The problem:
Reproduce the records below verbatim, leaving out the pictures.

Data listing:
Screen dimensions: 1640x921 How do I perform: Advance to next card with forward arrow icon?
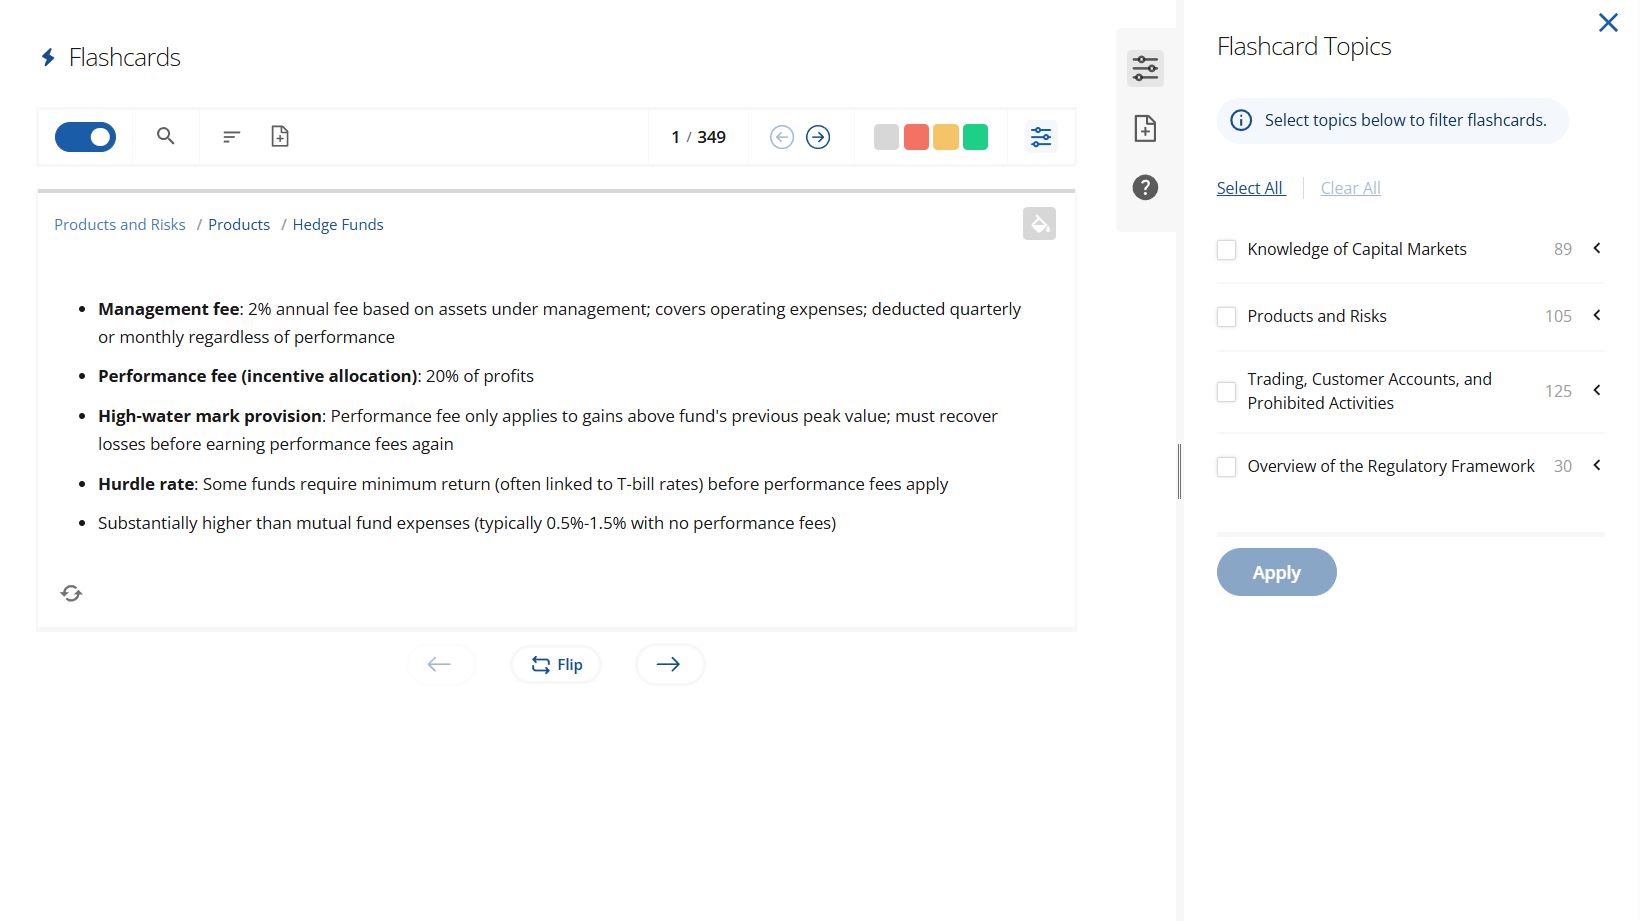point(818,137)
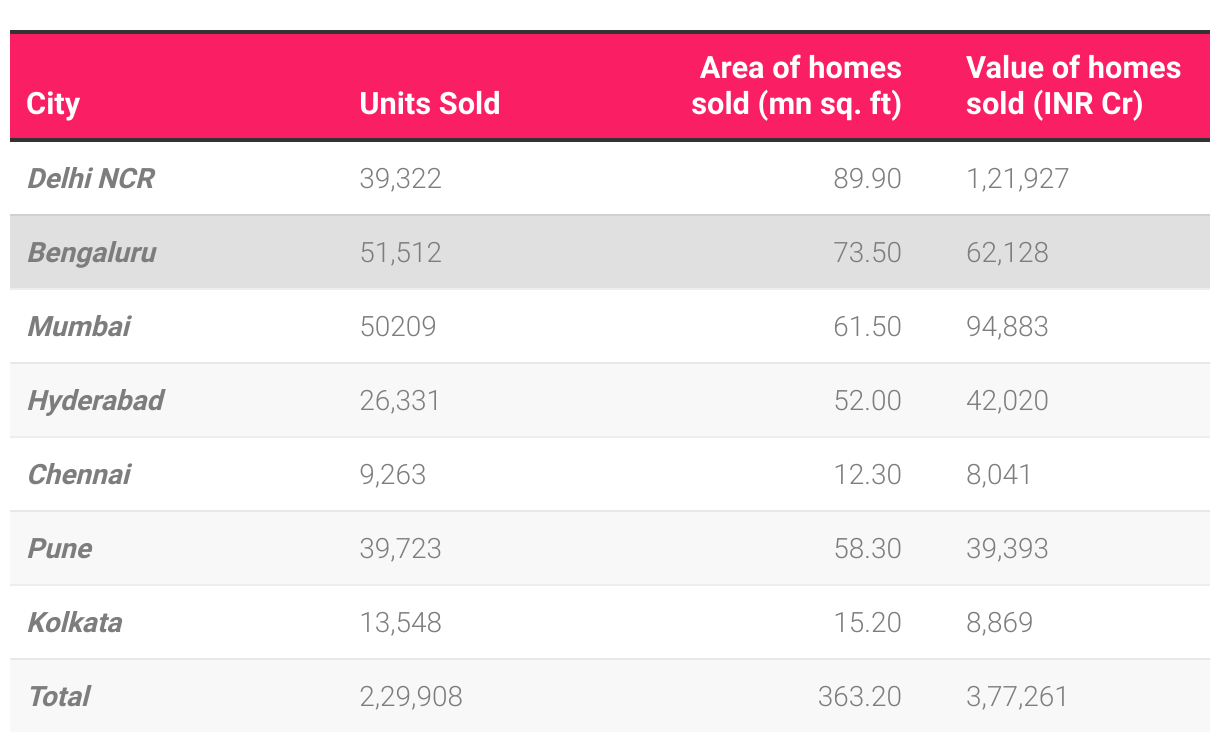Click the Total row label

(59, 696)
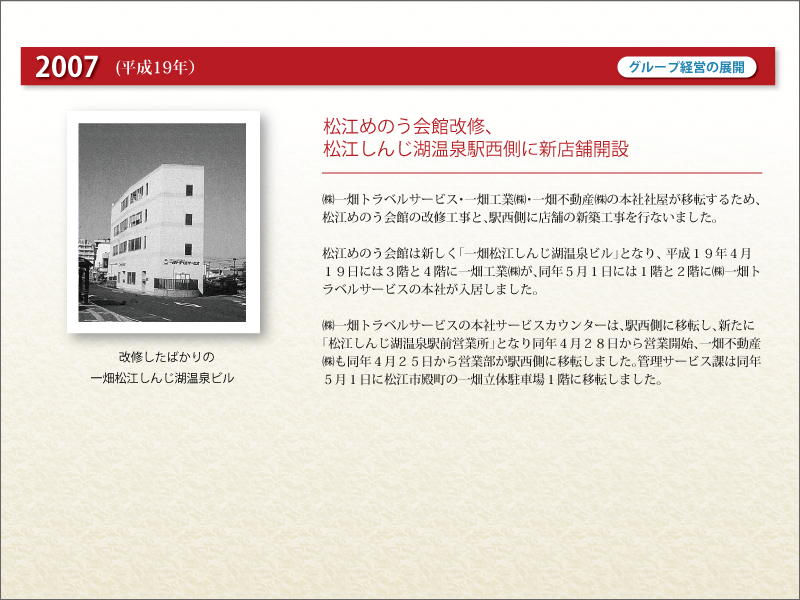Click the building's sign in the photo

pos(180,260)
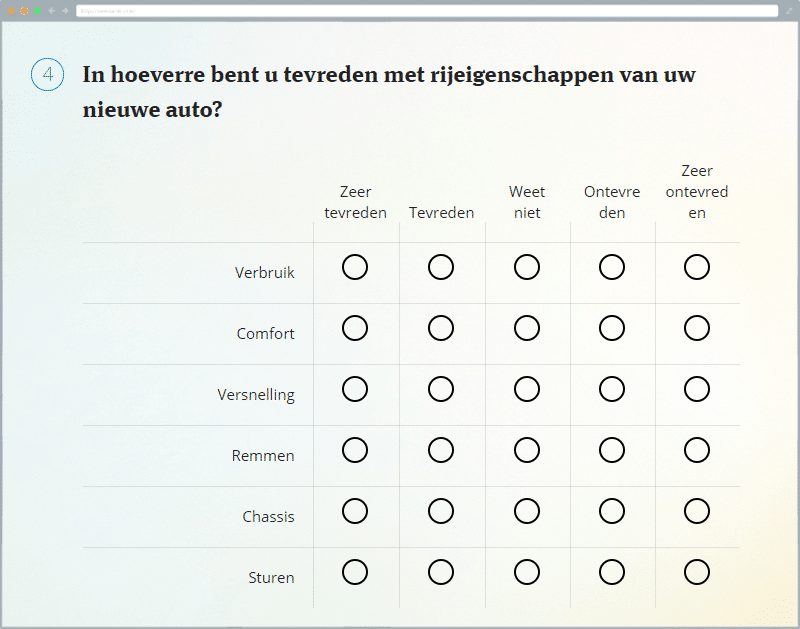This screenshot has height=629, width=800.
Task: Select Zeer tevreden for Verbruik
Action: 355,267
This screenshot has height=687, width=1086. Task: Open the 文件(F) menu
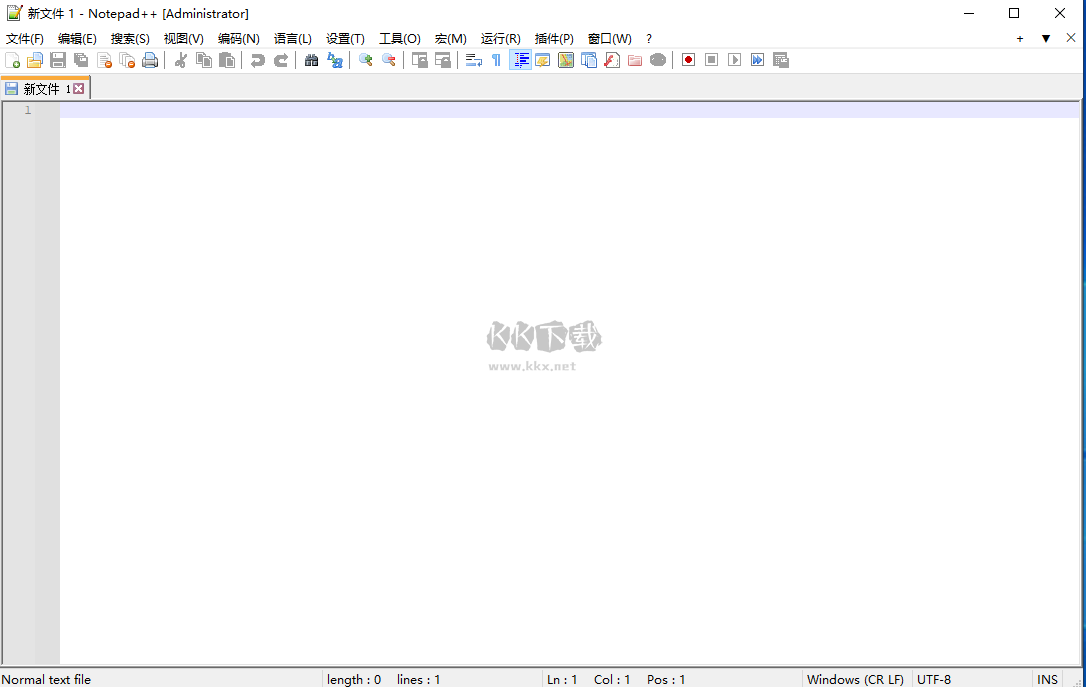24,38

Exercise response:
Screen dimensions: 1640x921 How do I perform: Advance to next card with forward arrow icon?
point(818,137)
Click the Total row label

(59, 696)
Click the building's sign in the photo

pos(180,260)
This screenshot has height=629, width=800.
Task: Select Zeer tevreden for Verbruik
Action: 355,267
This screenshot has height=687, width=1086. Task: Open the 文件(F) menu
24,38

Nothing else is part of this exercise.